2011 Colby-Bates-Bowdoin Annual Economics Conference
Saturday, April 30, 2011
Tuesday, April 12, at 7:30 p.m.
Searles Hall room 315
Better Living Through Economics
(Book description adapted from the Harvard University Press website, www.hup.harvard.edu.)
Professor Siegfried will speak on the subject of his recent edited volume, Better Living Through Economic (Harvard University Press, 2010). The book consists of twelve case studies that demonstrate how economic research has improved economic and social conditions over the past half century by influencing public policy decisions. …
[E]conomists built the foundation for eliminating the military draft in favor of an all-volunteer army in 1973, for passing the Earned Income Tax Credit in 1975, for deregulating airlines in 1978, for adopting the welfare-to-work reforms during the Clinton administration, and for implementing the Pension Reform Act of 2006 that allowed employers to automatically enroll employees in a 401(k). Other important policy changes resulting from economists’ research include a new approach to monetary policy that resulted in moderated economic fluctuations (at least until 2008!), the reduction of trade impediments that allows countries to better exploit their natural advantages … and the adoption of tradable emissions rights which has improved our environment at minimum cost.
Thursday, April 21, at 4:00 p.m.
Nixon Room, Hawthorne-Longfellow Library, 3rd floor
Heterogeneity and the Welfare Cost of Inflation: an International Perspective
We quantify the redistributive effects of anticipated inflation in a model with equilibrium dispersion in wealth and earnings. The model is calibrated to several OECD economies, specifically Australia, Austria, Canada, France, Italy, Spain and the U.S.
In all economies considered except Australia, a representative agent would give up less than 1% of consumption to avoid 10% inflation. The redistributive effects of inflation, instead, are found to be significant in all countries examined. Moreover, such redistributive effects vary depending on the type of financial assets present in the economy. If money is the only asset, then inflation hurts the wealthier agents (top 2 income quintiles), while those who are poorer benefit from it. The opposite is true if agents can insure against consumption risk with other assets besides money.

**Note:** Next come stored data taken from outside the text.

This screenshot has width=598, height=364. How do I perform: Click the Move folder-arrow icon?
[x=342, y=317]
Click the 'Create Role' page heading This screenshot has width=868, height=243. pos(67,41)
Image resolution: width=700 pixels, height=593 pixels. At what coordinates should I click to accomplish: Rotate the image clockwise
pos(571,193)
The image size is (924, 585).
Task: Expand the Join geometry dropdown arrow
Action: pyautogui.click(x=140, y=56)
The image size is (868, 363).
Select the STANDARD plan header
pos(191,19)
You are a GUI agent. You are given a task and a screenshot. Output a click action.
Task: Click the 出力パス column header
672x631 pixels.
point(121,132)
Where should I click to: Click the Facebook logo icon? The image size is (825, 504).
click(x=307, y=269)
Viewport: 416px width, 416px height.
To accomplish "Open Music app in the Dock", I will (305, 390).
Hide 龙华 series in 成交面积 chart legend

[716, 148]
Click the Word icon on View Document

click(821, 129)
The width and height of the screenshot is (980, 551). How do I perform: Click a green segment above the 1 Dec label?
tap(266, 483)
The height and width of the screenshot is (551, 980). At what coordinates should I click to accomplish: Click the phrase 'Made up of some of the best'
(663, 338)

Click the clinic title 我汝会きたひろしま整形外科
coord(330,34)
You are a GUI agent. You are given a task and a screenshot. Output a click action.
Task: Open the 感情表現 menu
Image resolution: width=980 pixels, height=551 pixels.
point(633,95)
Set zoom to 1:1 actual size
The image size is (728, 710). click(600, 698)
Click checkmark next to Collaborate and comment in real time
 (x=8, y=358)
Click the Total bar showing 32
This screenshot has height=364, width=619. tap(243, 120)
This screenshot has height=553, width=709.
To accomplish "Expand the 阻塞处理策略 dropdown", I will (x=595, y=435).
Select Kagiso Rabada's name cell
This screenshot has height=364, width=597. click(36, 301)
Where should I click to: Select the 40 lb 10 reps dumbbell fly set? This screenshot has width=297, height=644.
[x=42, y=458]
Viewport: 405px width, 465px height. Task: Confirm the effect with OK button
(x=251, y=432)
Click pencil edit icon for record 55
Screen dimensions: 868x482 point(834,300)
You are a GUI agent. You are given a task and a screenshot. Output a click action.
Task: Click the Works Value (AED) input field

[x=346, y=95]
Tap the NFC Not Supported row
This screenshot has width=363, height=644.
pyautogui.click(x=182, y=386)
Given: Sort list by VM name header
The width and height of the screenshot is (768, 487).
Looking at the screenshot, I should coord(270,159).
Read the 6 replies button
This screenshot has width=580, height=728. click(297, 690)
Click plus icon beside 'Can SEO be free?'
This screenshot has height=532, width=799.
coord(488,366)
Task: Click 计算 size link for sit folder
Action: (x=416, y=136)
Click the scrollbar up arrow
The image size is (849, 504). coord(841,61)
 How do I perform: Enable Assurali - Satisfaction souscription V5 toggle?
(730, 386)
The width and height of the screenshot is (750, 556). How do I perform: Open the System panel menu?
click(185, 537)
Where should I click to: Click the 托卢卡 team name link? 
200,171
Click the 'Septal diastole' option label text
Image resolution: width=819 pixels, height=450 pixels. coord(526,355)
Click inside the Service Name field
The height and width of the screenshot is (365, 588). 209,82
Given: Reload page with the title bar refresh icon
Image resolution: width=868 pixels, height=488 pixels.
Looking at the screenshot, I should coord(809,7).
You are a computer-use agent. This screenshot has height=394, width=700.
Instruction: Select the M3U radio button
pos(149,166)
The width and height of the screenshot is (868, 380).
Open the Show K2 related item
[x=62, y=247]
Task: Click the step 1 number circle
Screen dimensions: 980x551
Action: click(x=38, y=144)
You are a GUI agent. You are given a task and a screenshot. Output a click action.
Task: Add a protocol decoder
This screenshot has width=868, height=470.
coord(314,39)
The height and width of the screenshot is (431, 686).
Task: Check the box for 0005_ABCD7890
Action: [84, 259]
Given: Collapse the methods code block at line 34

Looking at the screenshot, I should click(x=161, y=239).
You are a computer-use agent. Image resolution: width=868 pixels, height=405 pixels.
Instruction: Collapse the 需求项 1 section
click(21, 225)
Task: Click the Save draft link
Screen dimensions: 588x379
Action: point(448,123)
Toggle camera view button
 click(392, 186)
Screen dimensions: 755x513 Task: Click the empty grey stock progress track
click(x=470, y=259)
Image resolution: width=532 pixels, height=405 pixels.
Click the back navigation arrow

Thursday, May 5, at 4:00 p.m.
Shannon Room, Hubbard Hall
Washington State University
The Agglomeration of Exporters By Destination
Precise characterization of informational trade barriers is neither well documented nor understood. Using Russian customs data, we find exporting firms agglomerate geographically with respect to their shipment's destination in addition to agglomeration around ports, suggesting behavior responding to a trade barrier. To account for this fact, we build on Melitz (2003) and Chaney (2007) by postulating an externality in the international shipping of goods. We test the model's prediction on region- and state-level exports using Russian and U.S. data. Our model accounts for up to 40% more of the variation than in gravity-type models without agglomeration.